The Second Circuit continued and held that the appropriate analysis starts with considering whether the settlement agreement satisfies the six-part test that has evolved for approving settlements under Federal Rule of Bankruptcy Procedure 9019:
(1) the balance between the likelihood of success in the litigation compared to the present and future benefits offered by the settlement, (2) the prospect of complex and protracted litigation with its attendant expense, inconvenience, and delay, and the difficulties associated with collection of any judgment, (3) the paramount interests of the creditors, which includes the relative benefits to be received by members of any affected class and the degree to which creditors either do not object to or affirmatively support the proposed settlement, (4) the degree to which the settlement is supported by other parties in interest and the competency and experience of counsel who support the settlement, (5) the nature and breadth of releases to be obtained by officers and directors, and (6) the extent to which the settlement is the product of arm’s length bargaining.
In re Worldcom, Inc., 347 B.R. 123, 137 (Bankr. S.D.N.Y. 2006) (citing Nellis v. Shugrue, 165 B.R. 115, 122 (S.D.N.Y.1994)).
The reviewing court must then add the factor of whether the absolute priority scheme has been violated. Although this additional factor would be the most important consideration, it would not be the only one and thus a settlement that violated the absolute priority rule could still pass muster if the other factors weighed in its favor.

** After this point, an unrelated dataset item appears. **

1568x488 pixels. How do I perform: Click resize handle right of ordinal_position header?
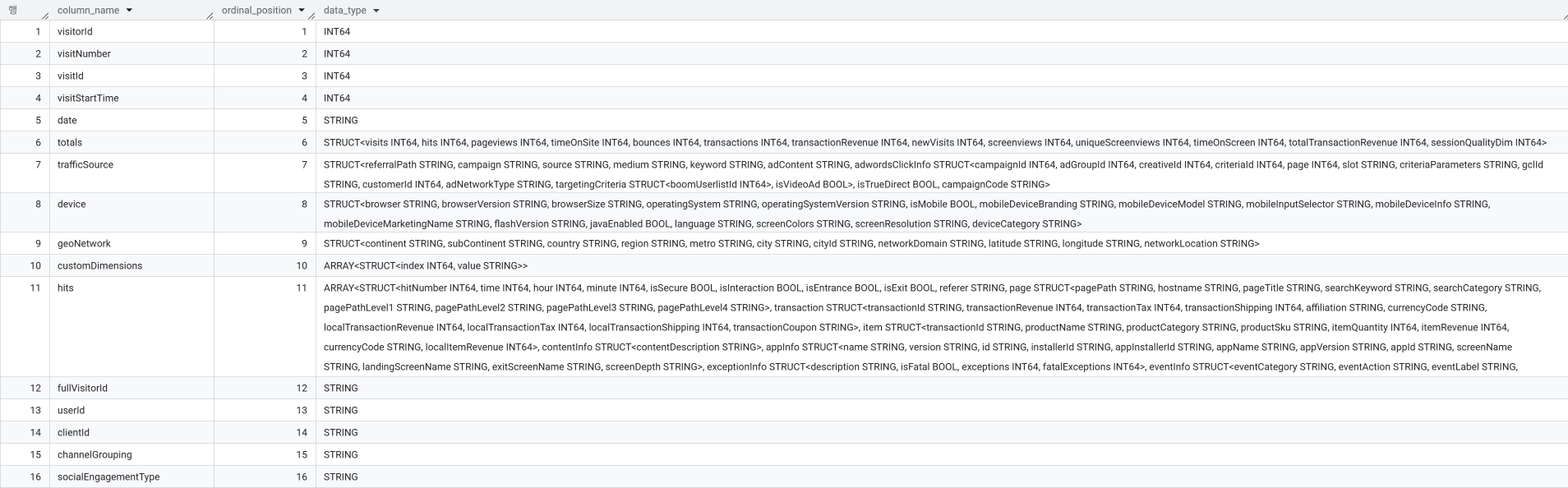(311, 16)
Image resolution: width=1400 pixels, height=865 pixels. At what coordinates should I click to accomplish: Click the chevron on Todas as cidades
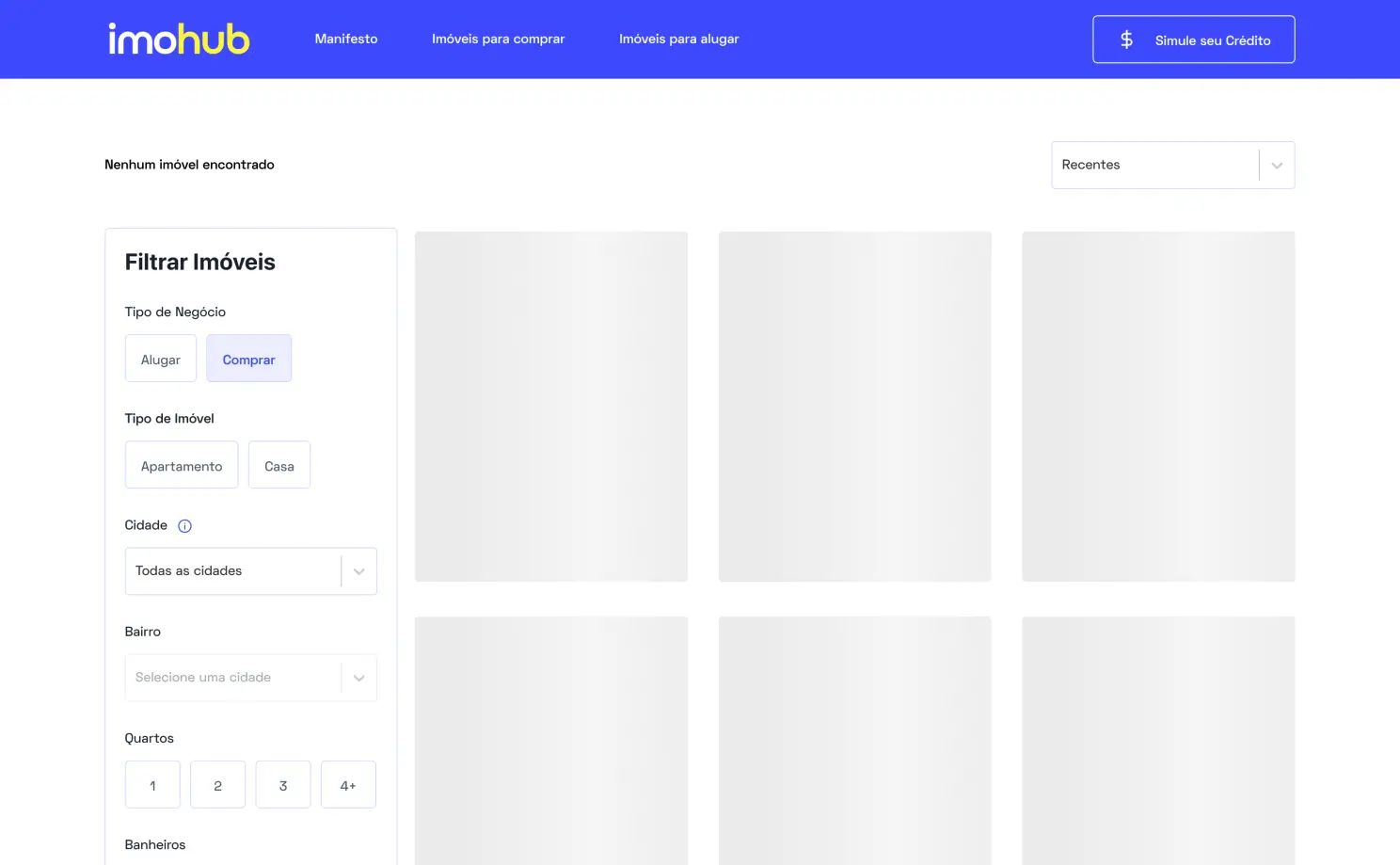coord(358,570)
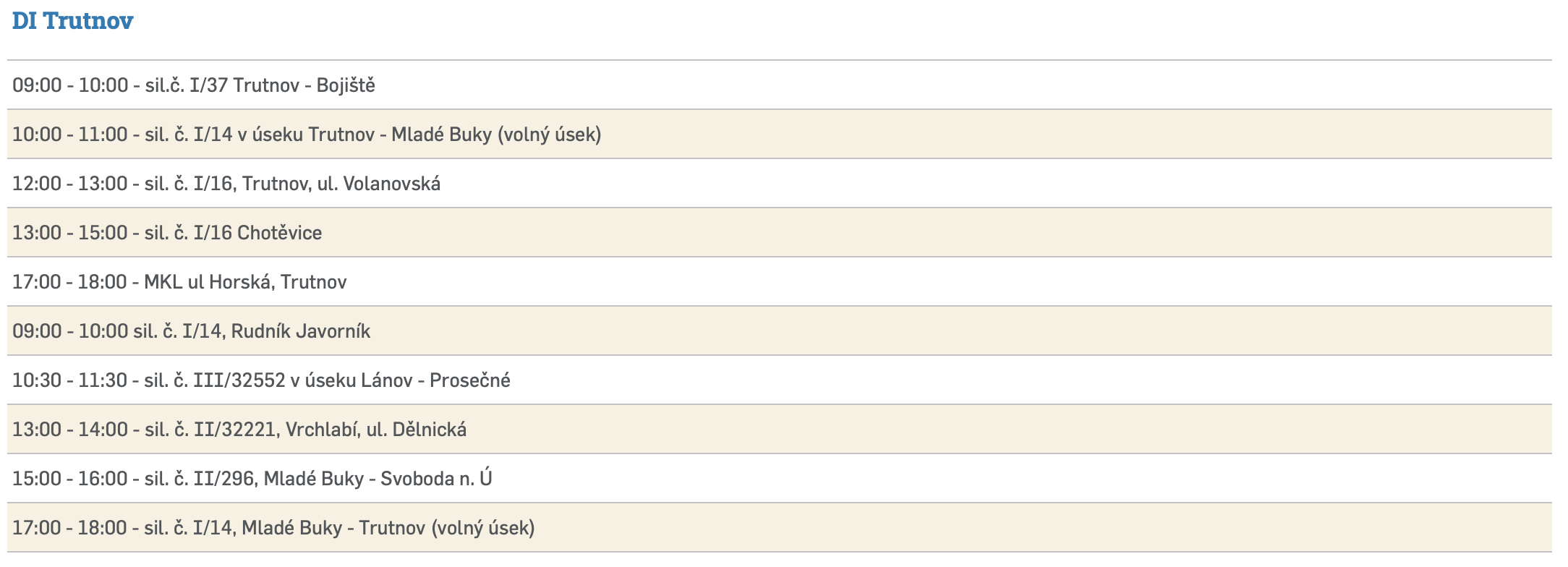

In Iridium, the Second Circuit found that while all of the Rule 9019 factors (except, of course, factor no. 5) weighed in favor of the settlement terms (in particular, the settlement had the approval of all parties in interest except Motorola), the creditors’ committee and the Lenders had failed to explain why the balance of the original $37.5 million, as well as the recovery from the Motorola Litigation, should go directly to unsecured creditors, rather than being distributed according to the absolute priority rule. The Second Circuit, however, did not condemn settlements that violated the absolute priority rule, but instead remanded the case for clarification of the justification for the funds going directly to unsecured creditors, skipping more senior classes.
The lesson is obvious – if you are going to craft a settlement that looks like it may violate the absolute priority rule, be prepared to show why such violation is necessary.
For more information, e-mail Peter A. Zisser at
peter.zisser@hklaw.com or call toll free, 1-888-688-8500.
1 The decision in In re Armstrong World Indus., Inc. has been interpreted by the Bankruptcy Court for the District of Delaware as applying only to the gifting by senior unsecured creditors to junior unsecured creditors, not to gifting by senior secured creditors. See In re World Health Alternatives, Inc., 344 B.R. 291 (Bankr. D. Del. 2006).